Der Stefan-Heym-Platz in Chemnitz. Im Hintergrund das ehemalige Kaufhaus Schocken, heute Staatliches Museum für Archäologie. Foto: M. Müller

Perspektiven für den Stefan-Heym-Platz in Heyms Geburtsstadt Chemnitz sind Thema einer Veranstaltung der Reihe „Platzvisionen – Platzgeschichten – Platzgestaltung“. Initiiert vom Arbeitskreis „Chemnitz – Kulturhauptstadt 2025“ der Architektenkammer Sachsen und unterstützt vom Verein Baukultur für Chemnitz sollen an diesem Tag vor Ort gemeinsam mit Architekten, Stadtplanern, Anliegern, Bürgern und Interessierten Visionen für den Platz entwickelt werden.
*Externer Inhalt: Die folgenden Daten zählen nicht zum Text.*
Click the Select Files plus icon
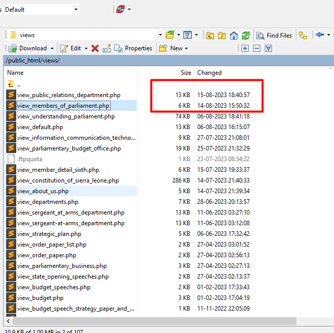Screen dimensions: 334x333 pos(245,48)
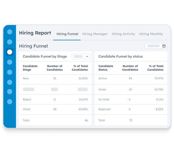This screenshot has height=153, width=174.
Task: Click the second sidebar circle icon
Action: 10,42
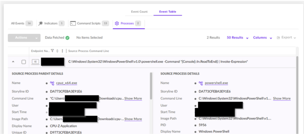This screenshot has width=304, height=134.
Task: Show more of the parent Image Path
Action: click(x=133, y=119)
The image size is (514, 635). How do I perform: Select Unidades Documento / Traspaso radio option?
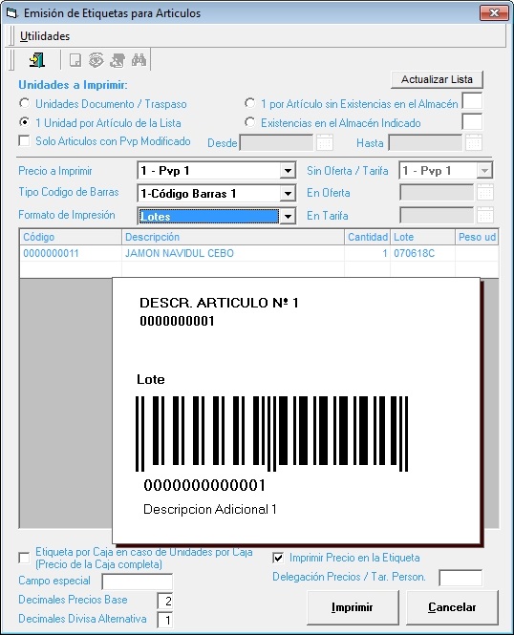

Der im Jahr 2013 anlässlich von Stefan Heyms 100. Geburtstag nach ihm benannte Platz befindet sich im Stadtzentrum von Chemnitz an der Kreuzung zweier verkehrsreicher Straßen. Straßenbahngleise, Spuren für Radfahrer, Anforderungen des Brandschutzes für die Anlieger sowie zahlreiche unterirdische Leitungen machen die städtebauliche Aufwertung herausfordernd. Anliegen der Veranstaltung ist es, den Platz an diesem Tag intensiver als üblich zu nutzen, auszuprobieren, etwas zur Geschichte des Ortes und der Gebäude dort zu erfahren, sich über den aktuellen Zustand eine Meinung zu bilden und Ideen für die Zukunft zu entwickeln. Die Ergebnisse sollen den Ämtern der Stadt Chemnitz als Anregung zur Umgestaltung übergeben werden.
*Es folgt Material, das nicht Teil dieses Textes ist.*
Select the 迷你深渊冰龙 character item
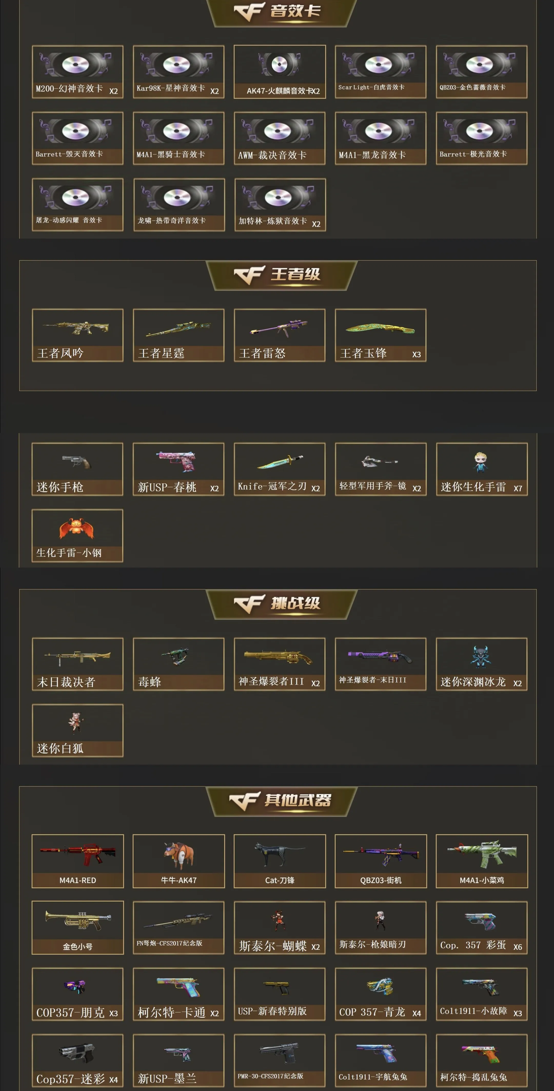Screen dimensions: 554x1091 coord(482,664)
Die in Chemnitz ansässige Internationale Stefan-Heym-Gesellschaft wird vor Ort vertreten sein und das Programm mitgestalten. Es gibt eine Lesung aus Stefan Heyms „Märchen für kluge Kinder“ und eine mit Original-Fotos versehene Zeitreise anhand von Heyms Erinnerungen aus seiner Autobiografie „Nachruf“ an seine erste Wiederbegegnung mit Chemnitz im Frühjahr 1945. Der Eintritt ist frei.

Update: Wegen vorhergesagten Starkregens und einer amtlichen Hochwasserwarnung wird die Veranstaltung am 1. Juni nicht stattfinden und auf einen späteren Zeitpunkt verschoben.